All configurations have been rigorously tested and successfully employed in various scientific studies. Abbreviations shown in the images are detailed in “A Versatile and Precise Mobile System” and Table S1. For the presented study, the aerosol configuration was mainly used. The system has been ongoingly developed through over 100 scientific drone flights.
Flights strategy and campaign details
The measurement strategy involved hovering for 120 seconds at each altitude before ascending 20 meters. Flights were typically repeated every 3 hours, increasing to 1.5-hour intervals at sunrise and sunset. The presented campaign was conducted during several 24-hour periods in May 2023 for the aerosol-focused configuration and during August 2023 for gas-focused: May 4th–5th, 8th–9th, and 23rd–24th and August 25th–26th, and 28th–29th, a total of 10 different days. All flights were conducted at the Weizmann Institute campus, Rehovot, Israel. During the campaign, two extreme pollution events occurred: the first was a rapid dust event that occurred during May the 5th, and the other was a biomass burning event that occurs annually in Israel (Lag Ba’Omer), when nationwide bonfires are being held, during the night of May the 9th and is studied extensively by our lab44,45,46,59. Measurements were collected from 66 flights per height, or approximately 2 hours per altitude across varying environmental conditions (temperature, humidity, pressure, weekday, hour, etc.) to characterize the diurnal cycle presented in text. The ratio of weekends to weekdays flights is about 1:2, respectively. The total aerosol-focused flights used in the study were 36, in a ratio of 1:1 of background to events. Beside the data collected using the portable system, other freely available datasets were used to obtain the following ground measurements at the same times: NO, NO2, and O3 measured by the Israeli Environmental Protection Ministry at the closest Rehovot station, and global radiation (consisting of both scattered and direct radiation) and ground wind vector measured by the Israeli Meteorological Service. For atmospheric stratification analysis, we use virtual potential temperature and air density, accounting for both pressure, temperature and humidity42. Additionally, absolute humidity was calculated from relative humidity and temperature. All ground-level measurements were also taken in multiple time lags, -3,-2 and -1 h before the flights, as well as at the same time (total of 4 lags). All times are shown in local time.

┄┄┄┄┄┄┄┄┄┄

== WRITTEN PROBLEM 1 ==
According to the passage on the drone measurement campaign, how long did the drone hover at each altitude before ascending?

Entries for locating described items
┄┄┄┄┄┄┄┄┄┄

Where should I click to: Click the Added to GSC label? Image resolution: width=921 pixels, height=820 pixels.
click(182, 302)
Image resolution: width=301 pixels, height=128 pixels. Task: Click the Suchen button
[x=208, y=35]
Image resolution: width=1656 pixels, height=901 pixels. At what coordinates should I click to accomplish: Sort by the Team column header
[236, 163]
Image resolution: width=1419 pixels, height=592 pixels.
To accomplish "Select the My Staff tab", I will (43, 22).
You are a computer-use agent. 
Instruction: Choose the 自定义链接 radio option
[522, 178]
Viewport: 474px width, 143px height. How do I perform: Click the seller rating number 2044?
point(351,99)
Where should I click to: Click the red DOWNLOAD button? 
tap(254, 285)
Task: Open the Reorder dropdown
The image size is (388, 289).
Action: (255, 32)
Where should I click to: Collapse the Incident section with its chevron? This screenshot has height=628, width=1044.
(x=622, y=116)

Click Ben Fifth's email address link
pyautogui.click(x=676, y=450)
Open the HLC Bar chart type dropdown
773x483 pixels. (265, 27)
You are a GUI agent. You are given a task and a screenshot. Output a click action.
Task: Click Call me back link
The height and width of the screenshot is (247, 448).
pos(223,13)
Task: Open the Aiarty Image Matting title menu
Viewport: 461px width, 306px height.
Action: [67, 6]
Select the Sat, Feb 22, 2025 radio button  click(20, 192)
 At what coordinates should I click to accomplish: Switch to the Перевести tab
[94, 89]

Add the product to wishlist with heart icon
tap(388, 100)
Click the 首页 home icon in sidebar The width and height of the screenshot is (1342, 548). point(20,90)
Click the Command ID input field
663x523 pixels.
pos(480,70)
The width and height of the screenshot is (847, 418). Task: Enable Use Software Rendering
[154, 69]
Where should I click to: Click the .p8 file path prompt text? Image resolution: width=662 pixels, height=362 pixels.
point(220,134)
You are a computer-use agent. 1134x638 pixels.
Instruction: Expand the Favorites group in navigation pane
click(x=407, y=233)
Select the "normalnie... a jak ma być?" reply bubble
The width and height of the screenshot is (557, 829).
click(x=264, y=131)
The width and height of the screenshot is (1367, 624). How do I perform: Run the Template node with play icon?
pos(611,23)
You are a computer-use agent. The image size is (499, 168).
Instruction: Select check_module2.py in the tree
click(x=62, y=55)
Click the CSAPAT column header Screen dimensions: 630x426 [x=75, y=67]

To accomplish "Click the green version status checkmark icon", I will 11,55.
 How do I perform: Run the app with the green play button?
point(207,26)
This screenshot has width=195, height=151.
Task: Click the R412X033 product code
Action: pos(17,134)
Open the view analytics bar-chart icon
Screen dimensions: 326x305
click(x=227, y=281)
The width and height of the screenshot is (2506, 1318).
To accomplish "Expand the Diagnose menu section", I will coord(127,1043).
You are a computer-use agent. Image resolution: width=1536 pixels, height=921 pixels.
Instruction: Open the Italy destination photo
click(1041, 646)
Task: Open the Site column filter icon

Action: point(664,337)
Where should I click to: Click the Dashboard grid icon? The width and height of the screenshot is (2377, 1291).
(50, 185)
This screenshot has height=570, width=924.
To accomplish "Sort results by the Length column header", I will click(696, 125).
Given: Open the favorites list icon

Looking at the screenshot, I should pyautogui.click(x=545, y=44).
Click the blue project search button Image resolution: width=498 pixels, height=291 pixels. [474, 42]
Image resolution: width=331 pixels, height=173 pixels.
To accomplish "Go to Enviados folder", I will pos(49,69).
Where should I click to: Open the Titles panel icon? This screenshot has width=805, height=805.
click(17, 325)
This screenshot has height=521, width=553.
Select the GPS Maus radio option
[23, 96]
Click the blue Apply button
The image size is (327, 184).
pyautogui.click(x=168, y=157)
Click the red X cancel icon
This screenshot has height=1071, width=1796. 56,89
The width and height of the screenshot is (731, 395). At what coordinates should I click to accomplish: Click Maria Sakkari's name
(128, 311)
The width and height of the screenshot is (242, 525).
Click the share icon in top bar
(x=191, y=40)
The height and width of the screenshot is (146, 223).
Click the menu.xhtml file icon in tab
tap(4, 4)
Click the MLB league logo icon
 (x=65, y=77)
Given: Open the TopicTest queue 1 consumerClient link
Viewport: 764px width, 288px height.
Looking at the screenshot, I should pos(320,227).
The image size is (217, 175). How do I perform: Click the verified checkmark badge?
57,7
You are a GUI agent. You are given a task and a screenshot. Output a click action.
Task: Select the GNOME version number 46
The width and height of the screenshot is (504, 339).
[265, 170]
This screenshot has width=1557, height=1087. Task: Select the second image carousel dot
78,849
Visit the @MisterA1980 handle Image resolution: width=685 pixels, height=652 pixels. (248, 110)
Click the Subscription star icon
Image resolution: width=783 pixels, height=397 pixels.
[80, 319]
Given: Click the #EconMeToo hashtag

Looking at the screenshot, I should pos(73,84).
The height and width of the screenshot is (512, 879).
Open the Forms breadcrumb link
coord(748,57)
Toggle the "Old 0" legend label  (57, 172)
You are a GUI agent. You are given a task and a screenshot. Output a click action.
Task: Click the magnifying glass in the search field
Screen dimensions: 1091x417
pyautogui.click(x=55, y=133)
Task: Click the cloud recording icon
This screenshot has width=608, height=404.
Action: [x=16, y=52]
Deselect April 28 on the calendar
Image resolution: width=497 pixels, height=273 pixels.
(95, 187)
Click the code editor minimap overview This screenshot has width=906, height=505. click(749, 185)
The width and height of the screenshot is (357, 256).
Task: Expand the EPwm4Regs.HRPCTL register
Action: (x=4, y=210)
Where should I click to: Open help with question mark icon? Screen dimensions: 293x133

┄┄┄┄┄┄┄┄┄┄

== WRITTEN PROBLEM 2 ==
Transcribe verbatim the stretch of the entries from the line containing "Where should I click to: Open the" through the line containing "click(17, 325)".

== CORRECT RESULT 1 ==
120 seconds.

== CORRECT RESULT 2 ==
Where should I click to: Open the Titles panel icon? This screenshot has width=805, height=805.
click(17, 325)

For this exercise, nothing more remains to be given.